Accepted August 3, 2021
Preprint posted April 10, 2021
Received March 17, 2021

Go to the preprint

Decision letter

Redmond G O'Connell

Reviewing Editor; Trinity College Dublin, Ireland
Michael J Frank

Senior Editor; Brown University, United States
Redmond G O'Connell

Reviewer; Trinity College Dublin, Ireland

Our editorial process produces two outputs: i) public reviews designed to be posted alongside the preprint for the benefit of readers; ii) feedback on the manuscript for the authors, including requests for revisions, shown below. We also include an acceptance summary that explains what the editors found interesting or important about the work.

Acceptance summary:

This paper is of interest to neuroscientists and psychologists working on perceptual decision-making and metacognition. Using a novel task varying the timing of covert decisions, together with sophisticated computational modelling, allowed identifying neural correlates of latent states related to confidence. The conclusions are in line with other papers identifying a dissociation between brain activity supporting performance and confidence, but provide a novel lens through which to understand these differences by focusing on confidence noise.

Decision letter after peer review:

Thank you for submitting your article "Separable neural signatures of confidence during perceptual decisions" for consideration by eLife.

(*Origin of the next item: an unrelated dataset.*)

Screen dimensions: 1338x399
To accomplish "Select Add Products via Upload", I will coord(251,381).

Your article has been reviewed by 2 peer reviewers, including Redmond G O'Connell as the Reviewing Editor and Reviewer #1, and the evaluation has been overseen by Michael Frank as the Senior Editor. The reviewers have discussed their reviews with one another, and the Reviewing Editor has drafted this to help you prepare a revised submission.

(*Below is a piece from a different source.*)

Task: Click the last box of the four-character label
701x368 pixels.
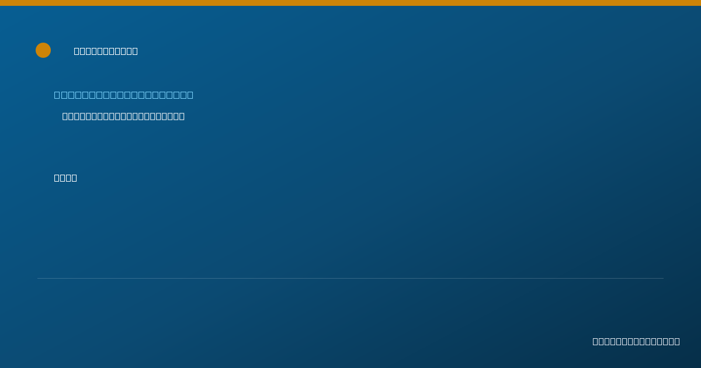Action: 74,178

Essential Revisions (for the authors):

1) The study needs to be more clearly framed with respect to the previous literature. Extensive neuroimaging and lesion work has already provided compelling evidence that perceptual decisions and metacognition rely on distinct neural circuits. In addition, previous modeling work that has provided a joint account of first- and second-order behaviour has assigned a key role to post-decision processing (whether within same or different circuits). The authors should clarify their hypotheses and how they relate to this previous work.

2) Substantial rewriting of the Results is necessary. A clear rationale should be provided for each analysis step and the results of those analyses need to be linked back to the study hypotheses.

3) Consider whether a simpler model-free analysis (e.g. check whether confidence resolution is higher for More vs Less trials) could be done to validate the key claim of confidence/performance dissociations (see Reviewer 2 comment)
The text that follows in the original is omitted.